** Opening Material to process block **
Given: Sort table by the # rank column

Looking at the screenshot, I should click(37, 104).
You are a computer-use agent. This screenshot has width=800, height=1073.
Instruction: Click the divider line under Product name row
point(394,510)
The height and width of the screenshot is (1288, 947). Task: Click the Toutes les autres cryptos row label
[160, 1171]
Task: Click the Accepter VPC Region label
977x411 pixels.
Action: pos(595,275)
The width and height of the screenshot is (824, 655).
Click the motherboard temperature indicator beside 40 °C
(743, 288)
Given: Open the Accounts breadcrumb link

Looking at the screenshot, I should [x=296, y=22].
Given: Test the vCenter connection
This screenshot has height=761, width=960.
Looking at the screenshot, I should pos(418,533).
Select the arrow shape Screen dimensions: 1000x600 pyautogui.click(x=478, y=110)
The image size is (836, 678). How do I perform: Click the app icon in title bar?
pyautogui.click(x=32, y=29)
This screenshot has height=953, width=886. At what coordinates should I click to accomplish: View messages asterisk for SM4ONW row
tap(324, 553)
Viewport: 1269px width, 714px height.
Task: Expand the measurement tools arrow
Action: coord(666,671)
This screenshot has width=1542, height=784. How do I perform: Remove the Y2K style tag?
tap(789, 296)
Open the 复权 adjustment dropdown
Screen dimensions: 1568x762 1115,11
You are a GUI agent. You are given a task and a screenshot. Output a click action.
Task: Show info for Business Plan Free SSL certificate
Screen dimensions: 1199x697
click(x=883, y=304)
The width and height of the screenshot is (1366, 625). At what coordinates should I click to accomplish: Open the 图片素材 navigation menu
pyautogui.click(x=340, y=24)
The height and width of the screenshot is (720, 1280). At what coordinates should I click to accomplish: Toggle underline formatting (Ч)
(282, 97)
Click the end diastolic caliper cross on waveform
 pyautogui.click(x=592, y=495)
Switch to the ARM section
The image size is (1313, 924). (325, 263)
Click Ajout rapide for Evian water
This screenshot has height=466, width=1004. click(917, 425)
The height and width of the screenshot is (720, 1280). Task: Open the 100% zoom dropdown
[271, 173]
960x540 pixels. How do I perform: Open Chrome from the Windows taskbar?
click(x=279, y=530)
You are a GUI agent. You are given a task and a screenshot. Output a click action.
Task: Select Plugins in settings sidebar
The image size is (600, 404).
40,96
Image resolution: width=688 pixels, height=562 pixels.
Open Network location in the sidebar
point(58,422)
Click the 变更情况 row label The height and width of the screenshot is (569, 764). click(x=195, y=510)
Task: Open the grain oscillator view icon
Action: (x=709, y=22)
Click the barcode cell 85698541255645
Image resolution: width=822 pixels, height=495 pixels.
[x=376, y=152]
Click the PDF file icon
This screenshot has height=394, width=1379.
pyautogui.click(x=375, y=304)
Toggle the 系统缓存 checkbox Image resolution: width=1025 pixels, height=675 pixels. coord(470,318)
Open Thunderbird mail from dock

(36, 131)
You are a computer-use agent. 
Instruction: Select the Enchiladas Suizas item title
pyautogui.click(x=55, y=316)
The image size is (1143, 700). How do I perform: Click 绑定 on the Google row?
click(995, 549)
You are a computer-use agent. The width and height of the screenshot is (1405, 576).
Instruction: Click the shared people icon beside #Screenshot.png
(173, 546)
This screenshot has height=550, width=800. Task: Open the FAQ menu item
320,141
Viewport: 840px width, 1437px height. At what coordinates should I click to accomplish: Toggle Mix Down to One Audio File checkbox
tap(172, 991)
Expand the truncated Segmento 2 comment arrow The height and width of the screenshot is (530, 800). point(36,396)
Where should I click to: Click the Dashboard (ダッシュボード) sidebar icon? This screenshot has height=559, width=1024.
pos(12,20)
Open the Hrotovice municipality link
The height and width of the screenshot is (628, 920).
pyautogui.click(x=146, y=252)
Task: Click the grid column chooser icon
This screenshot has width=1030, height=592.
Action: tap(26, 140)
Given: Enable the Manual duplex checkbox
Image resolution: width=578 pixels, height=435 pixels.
** Closing Material to process block **
• _What you need to do_: The response must hold only the lines above from the line with "Instruction: Select the" through the line with "You are a computer-use agent. The", each copied exactly, both ends kept.

• _Solved problem_:
Instruction: Select the Enchiladas Suizas item title
pyautogui.click(x=55, y=316)
The image size is (1143, 700). How do I perform: Click 绑定 on the Google row?
click(995, 549)
You are a computer-use agent. The width and height of the screenshot is (1405, 576).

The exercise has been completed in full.